— BEGIN —

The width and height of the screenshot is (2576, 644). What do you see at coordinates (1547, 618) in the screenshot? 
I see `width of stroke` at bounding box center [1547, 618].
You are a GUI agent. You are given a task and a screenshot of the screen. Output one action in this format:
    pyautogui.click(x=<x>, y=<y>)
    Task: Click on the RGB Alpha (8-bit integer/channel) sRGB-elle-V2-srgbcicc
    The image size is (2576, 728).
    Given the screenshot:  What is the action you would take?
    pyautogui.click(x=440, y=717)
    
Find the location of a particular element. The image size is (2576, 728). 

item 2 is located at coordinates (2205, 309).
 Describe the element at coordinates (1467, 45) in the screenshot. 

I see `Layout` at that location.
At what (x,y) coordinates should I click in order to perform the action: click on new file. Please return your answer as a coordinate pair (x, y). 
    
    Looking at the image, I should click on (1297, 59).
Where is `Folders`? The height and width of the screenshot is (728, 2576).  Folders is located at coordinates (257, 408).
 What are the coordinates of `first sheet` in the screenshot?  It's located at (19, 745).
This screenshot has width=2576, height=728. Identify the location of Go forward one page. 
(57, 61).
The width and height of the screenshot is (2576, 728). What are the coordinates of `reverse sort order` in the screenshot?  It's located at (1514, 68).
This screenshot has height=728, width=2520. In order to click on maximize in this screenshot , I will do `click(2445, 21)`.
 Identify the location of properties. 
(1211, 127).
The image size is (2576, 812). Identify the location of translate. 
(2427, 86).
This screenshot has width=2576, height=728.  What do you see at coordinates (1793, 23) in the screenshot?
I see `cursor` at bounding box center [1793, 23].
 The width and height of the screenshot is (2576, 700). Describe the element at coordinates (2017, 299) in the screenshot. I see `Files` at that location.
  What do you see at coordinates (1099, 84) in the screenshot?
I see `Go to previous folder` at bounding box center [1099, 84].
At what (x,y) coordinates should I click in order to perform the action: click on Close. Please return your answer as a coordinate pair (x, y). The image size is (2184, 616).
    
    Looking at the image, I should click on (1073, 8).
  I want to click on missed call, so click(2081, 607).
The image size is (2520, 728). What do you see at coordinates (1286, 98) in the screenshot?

— END —

→ Exercise aim:
Copy out the material word for word, from the line that contains "This screenshot has width=2576, height=728. Identify" through the line that contains "(1211, 127).", including both of those lines.

→ Task response:
This screenshot has width=2576, height=728. Identify the location of Go forward one page. 
(57, 61).
The width and height of the screenshot is (2576, 728). What are the coordinates of `reverse sort order` in the screenshot?  It's located at (1514, 68).
This screenshot has height=728, width=2520. In order to click on maximize in this screenshot , I will do `click(2445, 21)`.
 Identify the location of properties. 
(1211, 127).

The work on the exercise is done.